Layer 3: Session isolation

MCP sessions carry context: the current tool call state, any resources the LLM has accessed, and the conversation history that informs subsequent tool calls. In a multi-tenant server, sessions must be completely isolated — no shared mutable state between sessions of different tenants, even if they run concurrently on the same process.

// WRONG: shared module-level state accumulates across sessions
const sharedToolResults: Record<string, any> = {}  // all sessions write here

// CORRECT: per-session state stored in the session context, cleaned up on disconnect
const sessions = new Map<string, SessionContext>()

interface SessionContext {
  tenantId: string
  toolResults: Record<string, any>
  createdAt: Date
}

server.on('connect', (transport, sessionId) => {
  const tenantId = extractTenantFromTransportAuth(transport)
  sessions.set(sessionId, { tenantId, toolResults: {}, createdAt: new Date() })
})

server.on('disconnect', (sessionId) => {
  sessions.delete(sessionId)  // critical: clear all session state on disconnect
})

Layer 4: Preventing LLM context contamination

The subtlest multi-tenant isolation failure: if a tool caches or logs its outputs in a shared location that another tenant's LLM can access — through resource listing, search, or context injection — data crosses tenancy boundaries without any database security failure. The attack vector is the LLM's context window, not the data store.

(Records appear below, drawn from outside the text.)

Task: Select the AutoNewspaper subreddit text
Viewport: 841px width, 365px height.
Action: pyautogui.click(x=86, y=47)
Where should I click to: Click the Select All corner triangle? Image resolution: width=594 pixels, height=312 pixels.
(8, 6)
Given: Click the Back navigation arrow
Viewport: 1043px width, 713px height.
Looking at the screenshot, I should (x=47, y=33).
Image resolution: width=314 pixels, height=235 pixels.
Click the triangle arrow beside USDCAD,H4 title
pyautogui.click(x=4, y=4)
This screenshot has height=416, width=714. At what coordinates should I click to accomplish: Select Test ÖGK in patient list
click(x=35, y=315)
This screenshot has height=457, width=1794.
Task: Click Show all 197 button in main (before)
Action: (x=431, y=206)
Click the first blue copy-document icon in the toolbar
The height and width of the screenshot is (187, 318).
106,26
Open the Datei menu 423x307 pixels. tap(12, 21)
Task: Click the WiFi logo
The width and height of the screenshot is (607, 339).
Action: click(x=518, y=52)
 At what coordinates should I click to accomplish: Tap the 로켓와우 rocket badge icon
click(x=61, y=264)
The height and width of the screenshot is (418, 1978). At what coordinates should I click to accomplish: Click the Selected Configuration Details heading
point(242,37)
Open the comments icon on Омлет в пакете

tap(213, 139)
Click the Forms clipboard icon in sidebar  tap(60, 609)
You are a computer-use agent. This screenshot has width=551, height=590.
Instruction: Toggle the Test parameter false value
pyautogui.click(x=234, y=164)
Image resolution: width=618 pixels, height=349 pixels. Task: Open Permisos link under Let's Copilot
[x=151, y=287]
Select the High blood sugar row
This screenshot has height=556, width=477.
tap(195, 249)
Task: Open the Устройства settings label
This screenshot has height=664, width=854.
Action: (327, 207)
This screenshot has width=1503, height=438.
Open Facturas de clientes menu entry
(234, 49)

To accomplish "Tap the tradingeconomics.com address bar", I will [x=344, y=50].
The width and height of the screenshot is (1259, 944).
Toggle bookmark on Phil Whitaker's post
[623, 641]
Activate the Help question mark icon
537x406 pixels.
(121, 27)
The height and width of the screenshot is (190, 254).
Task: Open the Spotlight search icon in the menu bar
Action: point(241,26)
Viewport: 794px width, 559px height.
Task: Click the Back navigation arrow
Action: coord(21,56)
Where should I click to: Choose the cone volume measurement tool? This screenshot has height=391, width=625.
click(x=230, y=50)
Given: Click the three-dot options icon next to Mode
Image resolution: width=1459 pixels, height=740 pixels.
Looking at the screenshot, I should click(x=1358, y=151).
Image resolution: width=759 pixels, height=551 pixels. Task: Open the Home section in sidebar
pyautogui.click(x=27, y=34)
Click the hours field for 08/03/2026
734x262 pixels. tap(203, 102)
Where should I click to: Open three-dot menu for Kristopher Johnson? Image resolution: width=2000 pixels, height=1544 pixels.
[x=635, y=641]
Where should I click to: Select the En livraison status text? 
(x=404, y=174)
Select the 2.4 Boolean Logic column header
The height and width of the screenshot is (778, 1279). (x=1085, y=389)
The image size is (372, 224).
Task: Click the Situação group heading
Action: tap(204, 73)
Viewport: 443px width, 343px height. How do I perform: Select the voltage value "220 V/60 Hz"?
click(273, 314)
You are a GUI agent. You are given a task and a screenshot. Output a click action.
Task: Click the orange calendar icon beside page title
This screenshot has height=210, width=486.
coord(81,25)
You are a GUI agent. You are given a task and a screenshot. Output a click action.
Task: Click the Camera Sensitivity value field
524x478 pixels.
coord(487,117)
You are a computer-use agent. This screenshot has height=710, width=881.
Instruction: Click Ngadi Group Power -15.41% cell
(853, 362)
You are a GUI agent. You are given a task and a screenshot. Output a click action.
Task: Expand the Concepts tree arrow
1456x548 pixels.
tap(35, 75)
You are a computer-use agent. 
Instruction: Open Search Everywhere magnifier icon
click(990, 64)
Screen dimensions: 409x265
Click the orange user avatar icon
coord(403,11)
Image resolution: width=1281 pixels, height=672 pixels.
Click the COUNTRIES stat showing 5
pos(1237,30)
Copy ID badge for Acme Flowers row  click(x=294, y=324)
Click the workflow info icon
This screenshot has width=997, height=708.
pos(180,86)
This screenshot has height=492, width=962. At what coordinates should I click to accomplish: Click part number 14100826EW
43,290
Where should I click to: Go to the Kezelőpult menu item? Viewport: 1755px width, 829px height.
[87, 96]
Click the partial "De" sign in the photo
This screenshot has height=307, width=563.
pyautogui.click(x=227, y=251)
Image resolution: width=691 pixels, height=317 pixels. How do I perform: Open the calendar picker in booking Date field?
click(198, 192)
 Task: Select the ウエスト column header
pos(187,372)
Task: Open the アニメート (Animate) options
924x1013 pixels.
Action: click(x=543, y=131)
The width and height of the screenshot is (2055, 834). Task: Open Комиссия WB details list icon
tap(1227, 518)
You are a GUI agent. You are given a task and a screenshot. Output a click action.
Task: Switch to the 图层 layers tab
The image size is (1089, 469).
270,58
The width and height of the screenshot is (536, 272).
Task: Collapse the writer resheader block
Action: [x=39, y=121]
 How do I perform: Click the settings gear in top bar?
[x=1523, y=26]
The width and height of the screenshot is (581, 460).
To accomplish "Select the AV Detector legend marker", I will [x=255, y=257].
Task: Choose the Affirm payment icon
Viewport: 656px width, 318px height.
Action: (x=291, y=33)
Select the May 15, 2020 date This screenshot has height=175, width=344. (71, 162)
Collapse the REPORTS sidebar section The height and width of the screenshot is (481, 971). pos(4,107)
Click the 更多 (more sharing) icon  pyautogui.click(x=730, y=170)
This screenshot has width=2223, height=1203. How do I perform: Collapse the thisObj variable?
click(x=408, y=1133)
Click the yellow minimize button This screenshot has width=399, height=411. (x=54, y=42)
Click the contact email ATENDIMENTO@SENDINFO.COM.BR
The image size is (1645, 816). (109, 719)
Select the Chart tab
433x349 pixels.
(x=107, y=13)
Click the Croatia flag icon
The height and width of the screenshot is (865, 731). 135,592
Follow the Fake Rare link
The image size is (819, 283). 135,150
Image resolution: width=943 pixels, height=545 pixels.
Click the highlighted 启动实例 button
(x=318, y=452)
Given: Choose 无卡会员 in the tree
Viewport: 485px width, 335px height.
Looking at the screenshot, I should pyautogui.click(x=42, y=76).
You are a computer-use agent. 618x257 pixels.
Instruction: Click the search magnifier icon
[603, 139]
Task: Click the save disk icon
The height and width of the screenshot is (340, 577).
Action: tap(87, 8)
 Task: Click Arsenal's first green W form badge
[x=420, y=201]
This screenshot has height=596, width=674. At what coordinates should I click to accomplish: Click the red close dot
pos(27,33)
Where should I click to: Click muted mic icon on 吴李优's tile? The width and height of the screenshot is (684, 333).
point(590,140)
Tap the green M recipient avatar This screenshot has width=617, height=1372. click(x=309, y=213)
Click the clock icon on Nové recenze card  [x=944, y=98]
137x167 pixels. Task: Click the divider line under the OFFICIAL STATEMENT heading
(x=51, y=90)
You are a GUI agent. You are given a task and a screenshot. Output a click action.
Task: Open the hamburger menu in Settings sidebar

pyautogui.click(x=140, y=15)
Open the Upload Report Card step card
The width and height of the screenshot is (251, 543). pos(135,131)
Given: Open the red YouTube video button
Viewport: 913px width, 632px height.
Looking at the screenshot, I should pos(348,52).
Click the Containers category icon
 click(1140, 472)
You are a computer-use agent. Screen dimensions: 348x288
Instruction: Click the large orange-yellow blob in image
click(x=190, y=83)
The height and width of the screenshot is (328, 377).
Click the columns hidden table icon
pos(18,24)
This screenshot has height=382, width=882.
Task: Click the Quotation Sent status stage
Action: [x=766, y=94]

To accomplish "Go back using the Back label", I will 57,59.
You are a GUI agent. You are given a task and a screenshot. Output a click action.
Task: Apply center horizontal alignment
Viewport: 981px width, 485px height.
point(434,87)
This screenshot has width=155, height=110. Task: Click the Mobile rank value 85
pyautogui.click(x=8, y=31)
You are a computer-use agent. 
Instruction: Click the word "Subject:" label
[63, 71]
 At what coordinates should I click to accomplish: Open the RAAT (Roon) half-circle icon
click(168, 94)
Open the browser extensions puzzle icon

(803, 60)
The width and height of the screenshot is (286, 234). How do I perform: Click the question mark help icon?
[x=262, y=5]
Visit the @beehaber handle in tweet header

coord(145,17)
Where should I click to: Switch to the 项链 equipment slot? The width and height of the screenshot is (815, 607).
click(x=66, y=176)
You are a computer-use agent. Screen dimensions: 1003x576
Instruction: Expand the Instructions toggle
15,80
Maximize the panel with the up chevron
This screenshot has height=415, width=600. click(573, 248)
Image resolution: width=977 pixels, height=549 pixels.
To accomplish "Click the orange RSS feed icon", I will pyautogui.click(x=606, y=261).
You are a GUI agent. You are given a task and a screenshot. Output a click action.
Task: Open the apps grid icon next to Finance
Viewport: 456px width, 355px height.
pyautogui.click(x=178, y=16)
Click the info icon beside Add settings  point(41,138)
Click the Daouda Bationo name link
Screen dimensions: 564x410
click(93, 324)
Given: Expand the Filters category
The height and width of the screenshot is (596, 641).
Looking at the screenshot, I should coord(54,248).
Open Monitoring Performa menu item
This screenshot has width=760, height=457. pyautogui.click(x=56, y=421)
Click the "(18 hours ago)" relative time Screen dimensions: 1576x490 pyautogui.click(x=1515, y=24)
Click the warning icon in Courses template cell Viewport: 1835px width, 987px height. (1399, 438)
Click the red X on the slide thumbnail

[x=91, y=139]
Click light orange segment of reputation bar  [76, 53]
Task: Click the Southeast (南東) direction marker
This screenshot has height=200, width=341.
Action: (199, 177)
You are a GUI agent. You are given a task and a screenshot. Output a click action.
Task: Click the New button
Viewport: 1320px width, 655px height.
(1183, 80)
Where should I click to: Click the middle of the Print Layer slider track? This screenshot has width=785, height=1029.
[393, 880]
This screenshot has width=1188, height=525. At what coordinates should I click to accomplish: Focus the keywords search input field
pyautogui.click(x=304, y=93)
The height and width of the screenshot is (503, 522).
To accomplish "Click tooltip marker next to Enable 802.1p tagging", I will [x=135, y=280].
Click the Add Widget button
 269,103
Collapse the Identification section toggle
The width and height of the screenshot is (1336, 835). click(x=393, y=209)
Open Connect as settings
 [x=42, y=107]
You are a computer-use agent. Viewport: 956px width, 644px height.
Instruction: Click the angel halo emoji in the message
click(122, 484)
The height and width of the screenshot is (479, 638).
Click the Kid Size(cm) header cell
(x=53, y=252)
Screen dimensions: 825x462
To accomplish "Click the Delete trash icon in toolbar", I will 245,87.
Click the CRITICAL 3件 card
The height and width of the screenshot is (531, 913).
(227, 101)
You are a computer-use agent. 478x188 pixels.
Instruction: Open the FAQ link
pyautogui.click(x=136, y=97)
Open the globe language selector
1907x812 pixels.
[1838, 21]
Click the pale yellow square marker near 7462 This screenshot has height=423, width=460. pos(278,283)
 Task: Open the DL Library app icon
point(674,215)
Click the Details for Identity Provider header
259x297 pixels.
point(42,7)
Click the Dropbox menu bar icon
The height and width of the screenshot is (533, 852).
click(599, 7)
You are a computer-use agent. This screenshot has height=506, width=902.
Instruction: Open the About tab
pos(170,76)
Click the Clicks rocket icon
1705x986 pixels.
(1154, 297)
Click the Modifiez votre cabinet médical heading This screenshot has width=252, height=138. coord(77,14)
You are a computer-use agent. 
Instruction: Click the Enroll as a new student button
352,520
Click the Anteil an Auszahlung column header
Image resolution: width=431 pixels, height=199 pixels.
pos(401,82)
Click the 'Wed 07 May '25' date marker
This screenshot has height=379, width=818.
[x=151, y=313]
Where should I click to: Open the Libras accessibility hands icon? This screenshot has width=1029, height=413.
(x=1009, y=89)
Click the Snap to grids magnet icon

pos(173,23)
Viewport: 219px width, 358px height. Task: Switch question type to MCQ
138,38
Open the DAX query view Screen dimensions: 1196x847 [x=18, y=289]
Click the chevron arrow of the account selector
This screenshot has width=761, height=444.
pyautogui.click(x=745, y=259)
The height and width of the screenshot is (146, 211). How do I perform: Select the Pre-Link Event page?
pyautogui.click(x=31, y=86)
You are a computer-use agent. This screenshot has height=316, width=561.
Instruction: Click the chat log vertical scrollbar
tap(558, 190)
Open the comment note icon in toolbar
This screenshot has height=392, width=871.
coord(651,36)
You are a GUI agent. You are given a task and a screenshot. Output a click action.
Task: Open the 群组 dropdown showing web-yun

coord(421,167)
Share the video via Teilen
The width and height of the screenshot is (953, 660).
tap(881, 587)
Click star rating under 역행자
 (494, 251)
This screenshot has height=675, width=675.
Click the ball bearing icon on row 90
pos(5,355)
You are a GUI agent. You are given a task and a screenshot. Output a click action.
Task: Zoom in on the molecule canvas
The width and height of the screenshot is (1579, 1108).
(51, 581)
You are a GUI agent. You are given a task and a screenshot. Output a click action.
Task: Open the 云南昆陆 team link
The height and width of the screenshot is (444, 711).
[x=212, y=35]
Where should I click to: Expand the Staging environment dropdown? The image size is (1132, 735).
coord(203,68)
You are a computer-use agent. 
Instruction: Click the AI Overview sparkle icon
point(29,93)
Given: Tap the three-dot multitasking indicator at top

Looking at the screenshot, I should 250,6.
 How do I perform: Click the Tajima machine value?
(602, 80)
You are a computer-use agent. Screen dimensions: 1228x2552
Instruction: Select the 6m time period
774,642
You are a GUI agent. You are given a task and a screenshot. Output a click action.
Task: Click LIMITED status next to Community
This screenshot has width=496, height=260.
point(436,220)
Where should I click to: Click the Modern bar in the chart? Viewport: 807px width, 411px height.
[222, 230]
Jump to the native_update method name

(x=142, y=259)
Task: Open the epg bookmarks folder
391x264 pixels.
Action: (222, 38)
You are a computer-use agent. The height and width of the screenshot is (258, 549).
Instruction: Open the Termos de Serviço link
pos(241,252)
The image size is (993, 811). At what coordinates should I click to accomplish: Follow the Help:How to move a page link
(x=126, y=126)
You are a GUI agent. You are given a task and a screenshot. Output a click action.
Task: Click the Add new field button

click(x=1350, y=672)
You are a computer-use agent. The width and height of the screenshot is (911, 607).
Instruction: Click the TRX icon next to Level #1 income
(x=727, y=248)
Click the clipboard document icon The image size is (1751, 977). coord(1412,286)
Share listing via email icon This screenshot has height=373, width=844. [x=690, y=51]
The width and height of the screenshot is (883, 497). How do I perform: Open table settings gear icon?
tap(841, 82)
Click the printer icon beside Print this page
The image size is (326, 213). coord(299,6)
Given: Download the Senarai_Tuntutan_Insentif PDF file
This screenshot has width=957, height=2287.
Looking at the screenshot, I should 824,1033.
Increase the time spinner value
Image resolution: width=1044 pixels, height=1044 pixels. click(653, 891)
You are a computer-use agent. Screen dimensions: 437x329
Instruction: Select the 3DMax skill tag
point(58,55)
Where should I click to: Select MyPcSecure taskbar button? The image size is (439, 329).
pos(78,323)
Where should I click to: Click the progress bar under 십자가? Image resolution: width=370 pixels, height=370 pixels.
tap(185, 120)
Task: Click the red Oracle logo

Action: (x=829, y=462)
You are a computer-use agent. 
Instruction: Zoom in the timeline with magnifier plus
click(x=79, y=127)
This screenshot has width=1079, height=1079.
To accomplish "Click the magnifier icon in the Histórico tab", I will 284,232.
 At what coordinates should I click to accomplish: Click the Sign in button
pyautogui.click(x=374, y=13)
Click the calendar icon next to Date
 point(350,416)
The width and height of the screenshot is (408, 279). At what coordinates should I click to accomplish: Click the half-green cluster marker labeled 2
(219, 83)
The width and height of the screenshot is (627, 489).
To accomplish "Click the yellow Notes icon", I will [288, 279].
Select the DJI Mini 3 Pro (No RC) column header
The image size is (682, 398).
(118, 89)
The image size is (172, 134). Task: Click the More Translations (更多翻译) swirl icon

// WRONG: tool results written to shared log accessible to all tenants' LLMs
async function executeToolWithLogging(toolName: string, args: any, result: any) {
  // Any tenant's LLM that calls list_recent_tool_outputs sees all tenants' results
  await sharedToolLog.append({ toolName, args, result, timestamp: new Date() })
  return result
}

// CORRECT: tenant-scoped log — LLMs can only access their own tenant's history
async function executeToolWithLogging(toolName: string, args: any, result: any, tenantId: string) {
  await redis.lpush(
    `tool-log:${tenantId}`,   // tenant-scoped key
    JSON.stringify({ toolName, args, result: RESULT_SUMMARY_ONLY, timestamp: new Date() })
    // store a summary, not the full result — reduces blast radius of any key access error
  )
  await redis.expire(`tool-log:${tenantId}`, 86400)  // TTL: log entries expire after 24h
  return result
}

The additional defense here — storing a result summary rather than the full result — is important: even with tenant-scoped keys, a Redis misconfiguration that exposes all keys leaks summaries (tool names + timestamps) rather than the full sensitive output. Defense in depth applies to the log content itself, not just the key structure.